Luego, cuando a finales de los cincuenta los americanos reconocieron para su provecho la dictadura del general Franco y plantaron aquí sus bases militares a cambio de botes de leche en polvo y armas usadas, ya habían abierto las fronteras y cientos de miles de emigrantes españoles estaban levantando con su trabajo las economías de los países europeos.
Por lo que a primeros de los sesenta el hombre desempolvó una maleta de cartón que tenía sobre el armario ropero, metió en ella dos mudas, un neceser de cuando la mili y una bolsa con algunas viandas; luego se subió a un vagón de tercera y marchó a buscar la vida en tierra extraña.
Aunque con los fríos invernales, lo mismo que las golondrinas vuelan al Sur, el hombre regresó al pueblo buscando el calor de los suyos. Y en los bolsillos, muy bien doblados, traía unos billetes grandes que llevaban pintada la alegoría de la República Francesa.
Luego, tras un segundo viaje en solitario en el que había conocido a un patrón que le ofreció humilde morada, el hombre pensó al tercer año que podría llevarse a su esposa y sus dos hijos pequeños al país vecino. Por lo que hicieron un ligero equipaje lleno de esperanzas por volver. Ella, que nunca había salido del pueblo ni conocía el mar. Así que cuando el tren cruzó el Ebro por Amposta, la mujer abrazó a sus dos hijicos y pensó que en aquel viaje a lo desconocido, únicamente podría hallar protección en su marido. Los niños aún no tenían uso de razón y ella era una mujer preocupada en un mundo extraño.

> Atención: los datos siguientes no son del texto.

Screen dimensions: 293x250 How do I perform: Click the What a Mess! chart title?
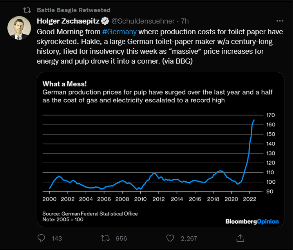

Algunas horas más tarde, aquel convoy de vagones abarrotados de gente hizo su entrada en Barcelona. La Estación de Francia, con su enorme techumbre metálica, devolvía amplificada la reverberación de las locomotoras en marcha, mientras que un hormiguero desordenado de viajeros que arrastraban bultos y equipajes invadía los andenes por todas partes.
Los niños entonces pidieron pan, por lo que el hombre se abrió camino a través del pasillo del vagón y descendió. Cuando cruzó al otro lado de las vías volvió la cabeza y vio a los tres pegados al cristal de la ventanilla: ella tenía el gesto de súplica para que no tardara en volver.
El hombre tuvo que ponerse en la cola y esperar. Luego compró un pan grande como una rueda, se lo puso bajo el brazo y salió. Entonces otro largo convoy del que bajaba una marabunta de personas se había interpuesto en una vía más próxima. Así que cuando pudo rodear los andenes a contrapelo de la gente cargada con sus bártulos, vio con estupor que su tren había partido. Sin embargo corrió desesperadamente en vano. Después se detuvo con el corazón saliéndosele del pecho y sintiendo que el suelo le faltaba bajo sus pies.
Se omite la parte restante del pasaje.